Autrement dit, pour remplacer 1,7 GW de nucléaire, il faut une capacité de production photovoltaïque 11 fois plus importante alors que le rapport des possibilités de production (en GWh) à capacité égale (en GW) est de 1 à 6. Il faut une capacité de production éolienne 4,4 fois plus importante alors que le rapport des possibilités de production est de 1 à 3,2.
En effet, après l’arrêt de la capacité de 1,7 GW nucléaire, les nouvelles capacités éolienne et photovoltaïque ne se substituent au gaz que si deux conditions sont réunies en même temps :
- la capacité de production éolienne ou photovoltaïque produit effectivement
et
- le système de production fait appel à une production à partir de gaz et celle-ci peut être réduite. Il faut apporter cette précision car il y a une production à partir de gaz qui ne peut pas être réduite (la cogénération).
Insistons sur le fait que les productions éoliennes et photovoltaïques sont très variables. Ces productions ne sont souvent pas suffisantes pour assurer la demande qui était initialement couverte par la centrale de Fessenheim. A l’inverse, elles sont parfois largement excédentaires pendant des périodes qui sont déjà couvertes par les productions non carbonées.
Après l’arrêt de Fessenheim (et, rappelons-le, après le démarrage de l’EPR), il y aura une production pilotable à partir d’énergie fossile (au-dessus du minimum) pendant 1900 heures dans l’année, c’est-à-dire un peu plus de 20 % du temps. Et ce sera, naturellement, en hiver. La simulation montre que sur une période de six mois, de mai à octobre, la production à partir d’énergie fossile ne dépasse pas le minimum. Autrement dit, la production photovoltaïque ou éolienne des mois d’été n’a aucune influence sur les émissions françaises de CO2. Le reste du temps, soit 80% du temps, les possibilités de production éolienne et photovoltaïque, dont le coût marginal est nul, remplaceront une possibilité de production nucléaire. Celle-ci sera exportée dans les limites des possibilités techniques et sous réserve de trouver un débouché.
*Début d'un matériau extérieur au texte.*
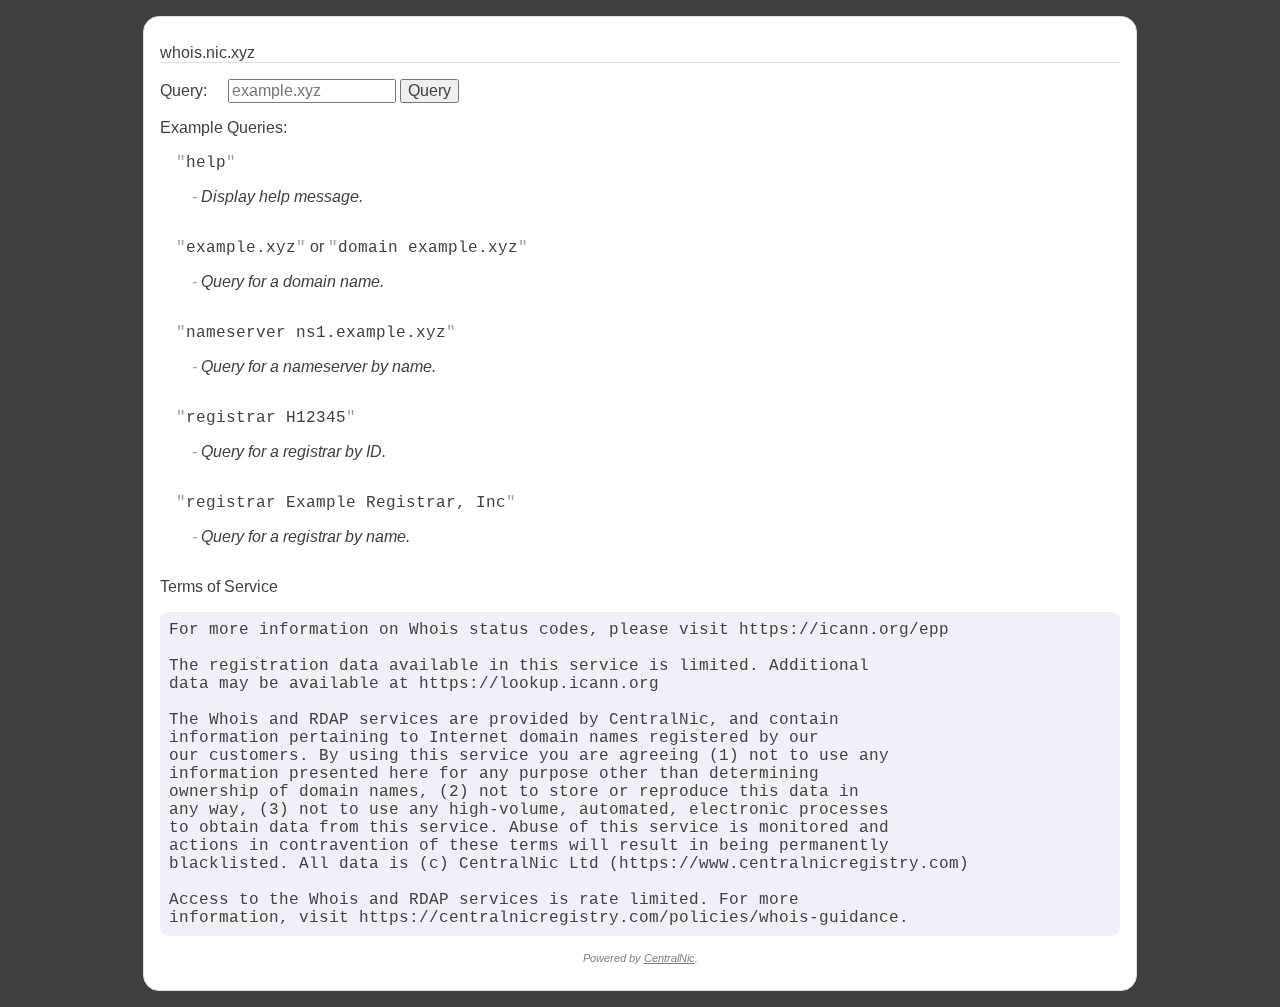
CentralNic (669, 958)
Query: (183, 90)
On peut suivre heure par heure pendant une journée la production éolienne ou photovoltaïque et la production à partir de gaz dans les deux situations suivantes, où la production à partir d’énergie fossile est la même : avant l’arrêt de la centrale de Fessenheim, ou bien après l’arrêt de Fessenheim et avec une nouvelle capacité éolienne de 7,5 GW ou une nouvelle capacité photovoltaïque de 18,5 GW.
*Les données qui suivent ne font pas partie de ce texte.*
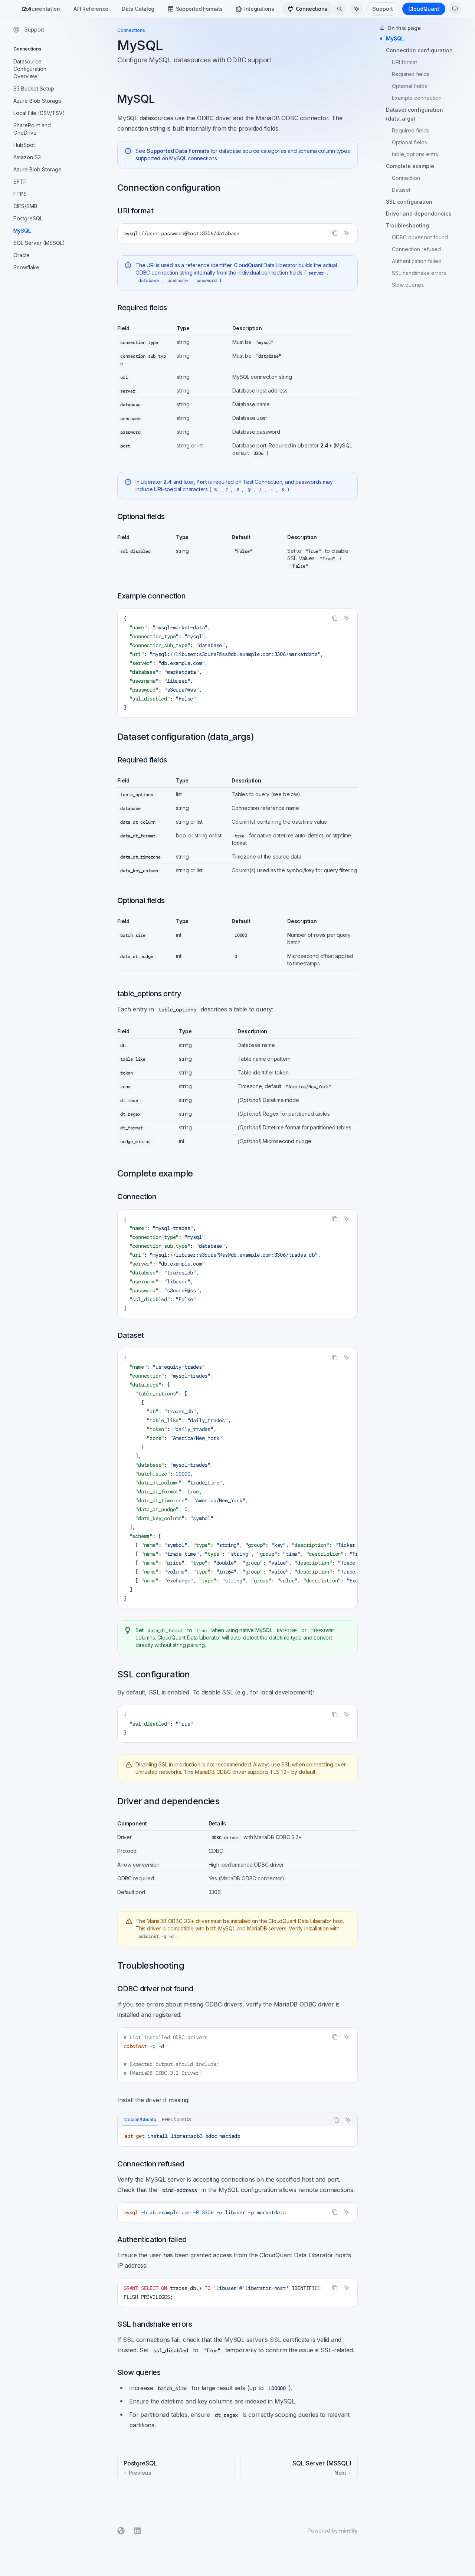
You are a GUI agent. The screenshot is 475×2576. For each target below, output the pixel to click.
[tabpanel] (237, 2136)
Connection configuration (419, 50)
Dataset (401, 190)
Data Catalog (138, 9)
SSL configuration (409, 201)
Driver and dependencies (419, 213)
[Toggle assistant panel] (356, 9)
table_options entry (415, 154)
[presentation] (237, 663)
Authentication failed (417, 261)
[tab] (140, 2119)
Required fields (410, 74)
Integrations (259, 9)
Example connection (417, 98)
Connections (311, 9)
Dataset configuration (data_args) (414, 114)
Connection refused (416, 249)
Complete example (410, 166)
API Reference (90, 9)
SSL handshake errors (419, 273)
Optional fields (409, 86)
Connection (406, 178)
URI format (404, 62)
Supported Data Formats (178, 151)
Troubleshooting (407, 225)
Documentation (41, 9)
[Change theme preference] (455, 9)
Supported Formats (199, 9)
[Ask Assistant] (346, 233)
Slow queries (408, 285)
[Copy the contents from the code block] (335, 233)
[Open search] (339, 9)
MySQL (395, 38)
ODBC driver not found (420, 237)
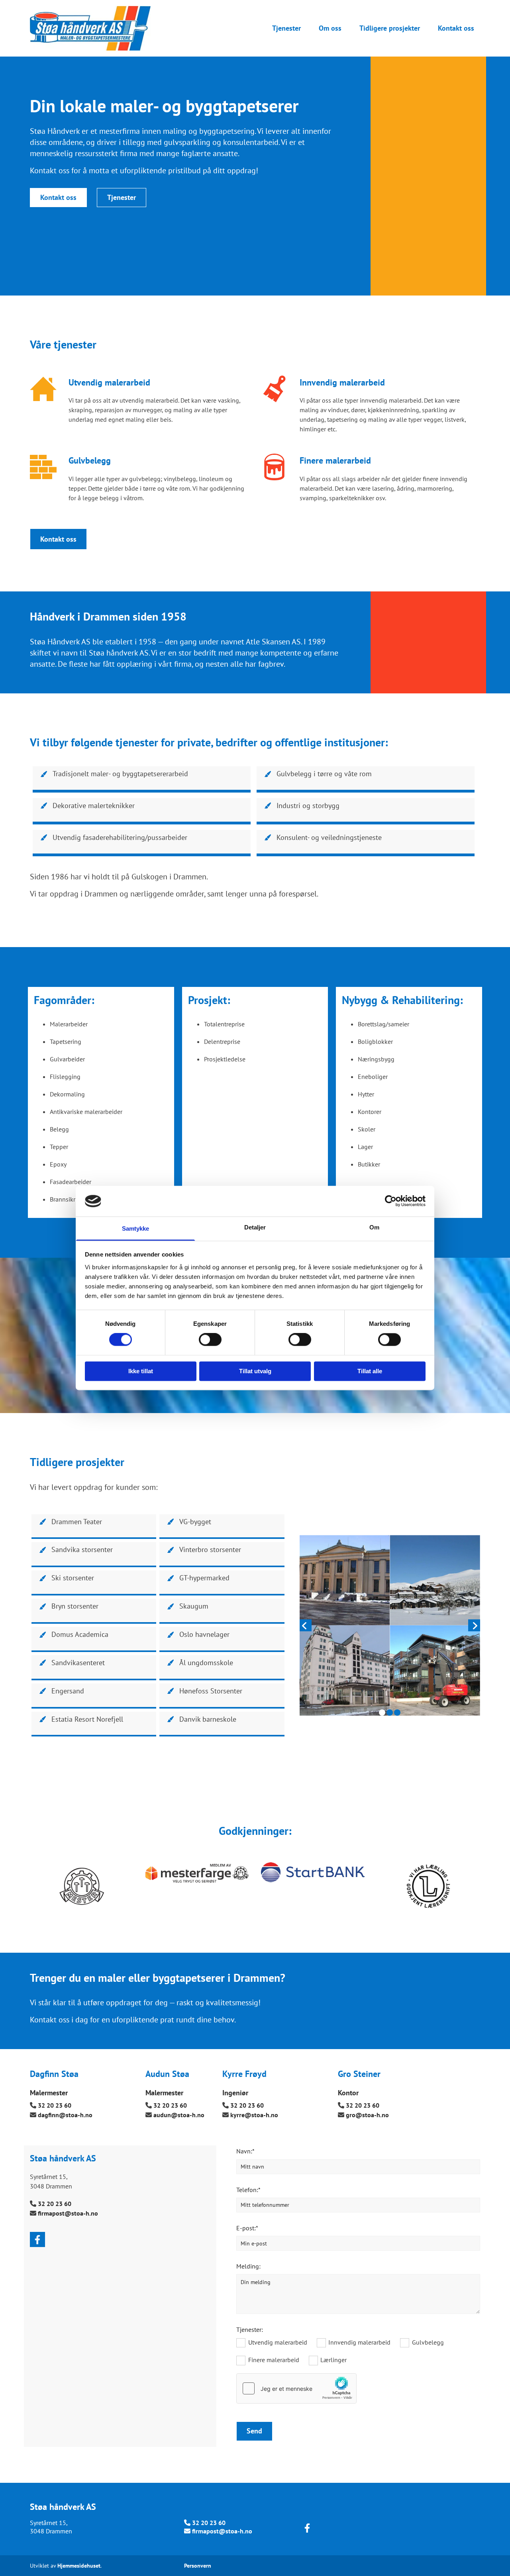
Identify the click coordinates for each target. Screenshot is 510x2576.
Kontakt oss (456, 28)
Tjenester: (249, 2329)
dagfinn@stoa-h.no (65, 2115)
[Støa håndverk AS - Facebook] (37, 2239)
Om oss (330, 28)
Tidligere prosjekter (389, 28)
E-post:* (247, 2228)
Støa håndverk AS (63, 2506)
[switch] (210, 1339)
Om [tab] (374, 1227)
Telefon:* (248, 2190)
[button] (58, 197)
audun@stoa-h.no (178, 2115)
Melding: (248, 2266)
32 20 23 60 (54, 2105)
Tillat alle (369, 1371)
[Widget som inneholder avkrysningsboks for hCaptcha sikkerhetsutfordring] (296, 2388)
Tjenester (286, 28)
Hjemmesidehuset (78, 2565)
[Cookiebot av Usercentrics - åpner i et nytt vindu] (391, 1201)
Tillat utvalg (255, 1371)
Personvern (197, 2565)
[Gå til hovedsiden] (101, 28)
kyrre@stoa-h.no (254, 2115)
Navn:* (245, 2151)
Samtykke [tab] (135, 1228)
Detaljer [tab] (255, 1227)
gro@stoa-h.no (367, 2115)
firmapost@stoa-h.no (68, 2213)
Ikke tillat (140, 1371)
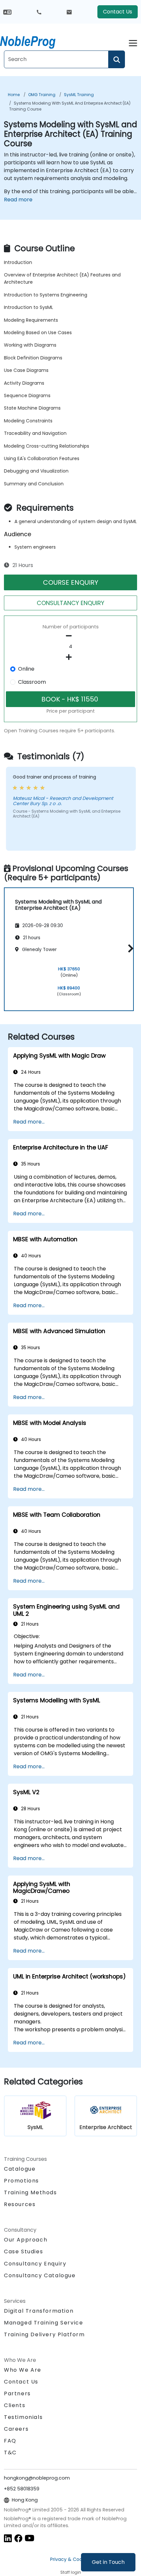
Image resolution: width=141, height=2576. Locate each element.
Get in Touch (108, 2562)
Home (14, 94)
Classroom (32, 682)
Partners (17, 2393)
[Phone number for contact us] (39, 12)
Si l’on remplace 1,7 GW nucléaire par 18,5 GW de photovoltaïque :
L’arrêt de 1,7 GW a pour effet, on l’a dit, d’augmenter la production à partir d’énergie fossile de 3,2 TWh. Une nouvelle capacité photovoltaïque remplacera du gaz les jours d’hiver mais seulement lorsqu’il y en aura besoin et selon l’activité solaire du jour : la puissance délivrée effectivement par ces 18,5 GW photovoltaïque est au maximum, selon les jours, de 1 à 5 GW, rarement plus, et ce uniquement au maximum de la journée et jamais pendant les périodes de pointe (à 19 h lorsque le soleil est couché).
En hiver, les jours ensoleillés, le photovoltaïque contribue à recharger les STEPs.
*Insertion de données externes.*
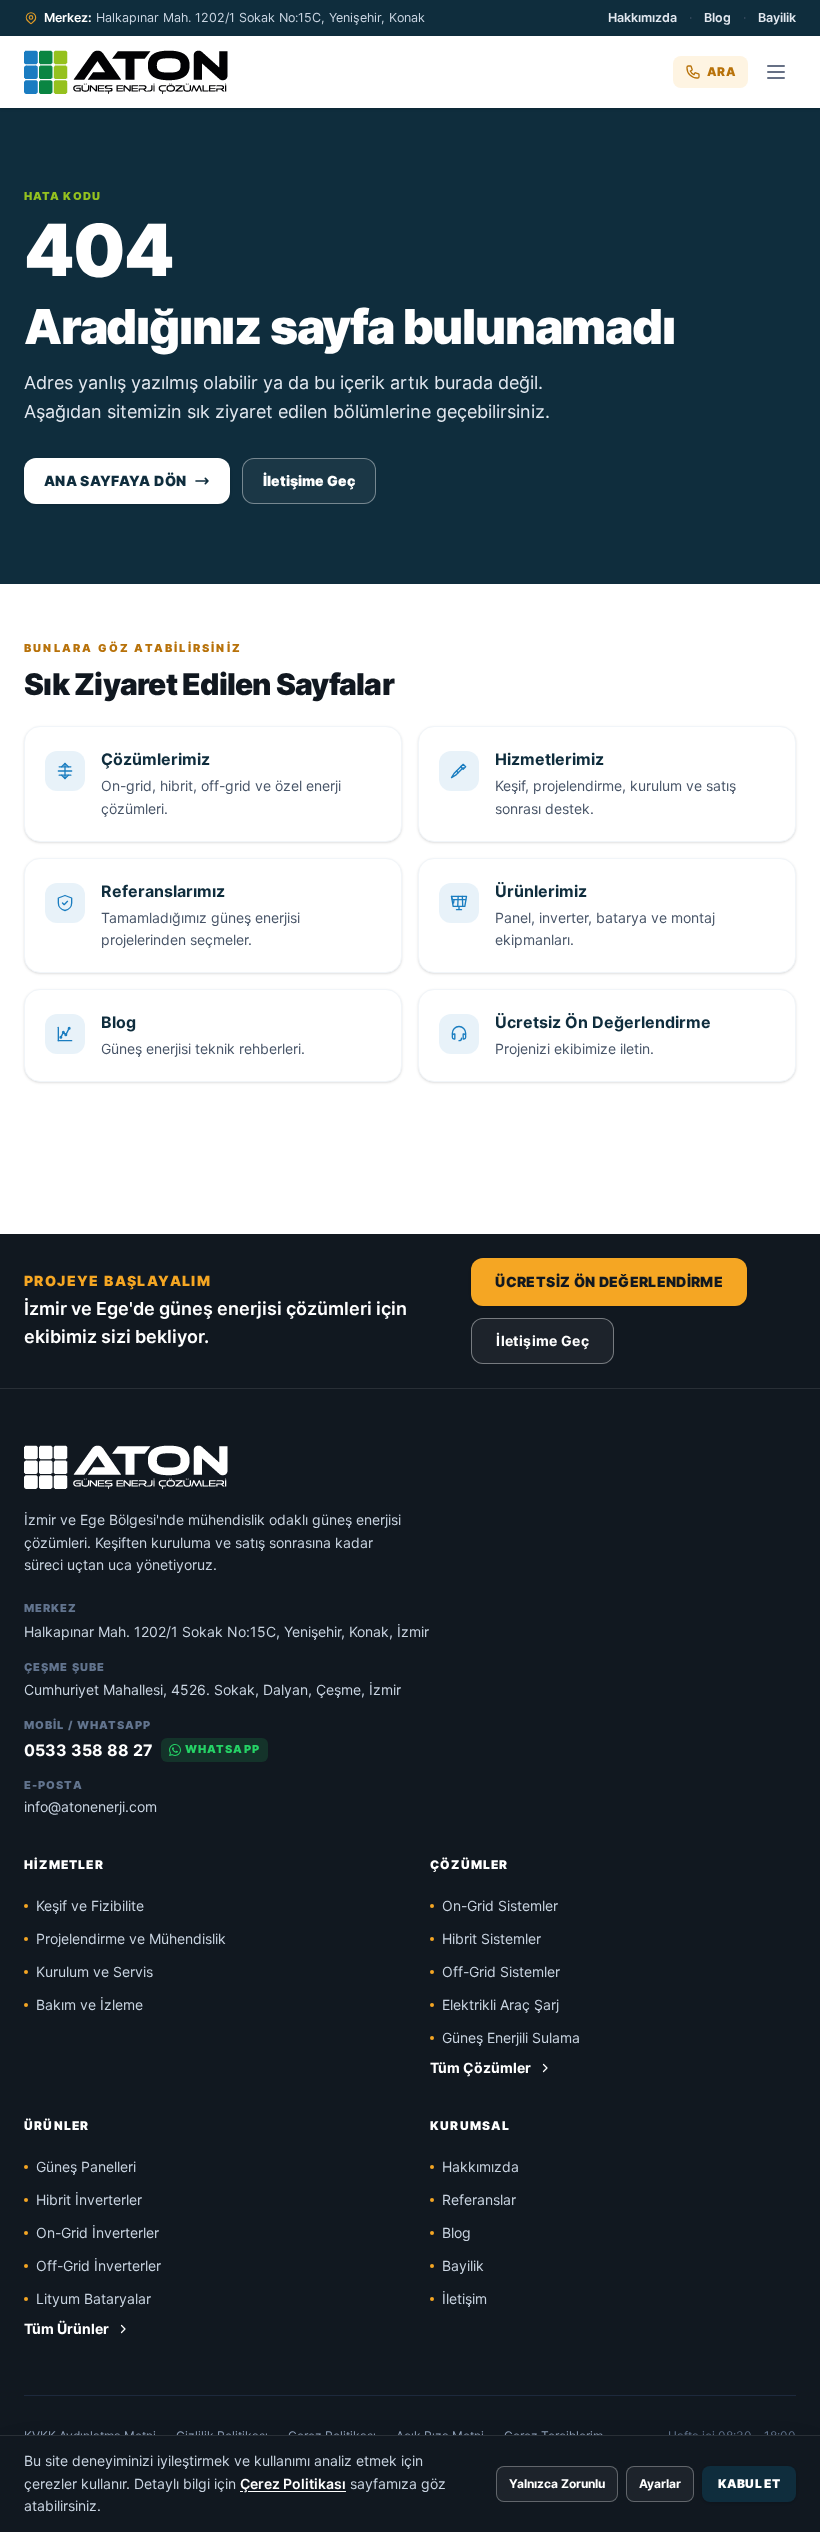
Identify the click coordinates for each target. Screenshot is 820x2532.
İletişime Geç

A partir du mois d’avril, les 18,5 GW de photovoltaïque ne peuvent pas servir à diminuer la production à partir de gaz car celle-ci est à son minimum. Ils ne sont pas utiles non plus pour recharger les STEPs car la capacité nucléaire et hydraulique suffit à le faire. Il en est ainsi jusqu’en novembre. Comme en début d’année, le photovoltaïque apporte alors une contribution modérée à la réduction de la production à partir d’énergie fossile jusqu’à la trêve de Noël où sa contribution à nouveau est inutile. Lorsque le photovoltaïque ne contribue pas à diminuer les émissions de CO2, cela ne signifie pas qu’il ne produit pas. Comme le coût de production « marginal » est nul, il prendra la place d’une production nucléaire. Il diminuera le taux de charge du parc nucléaire sauf si les possibilités de production nucléaire ainsi rendues disponibles peuvent être exportées.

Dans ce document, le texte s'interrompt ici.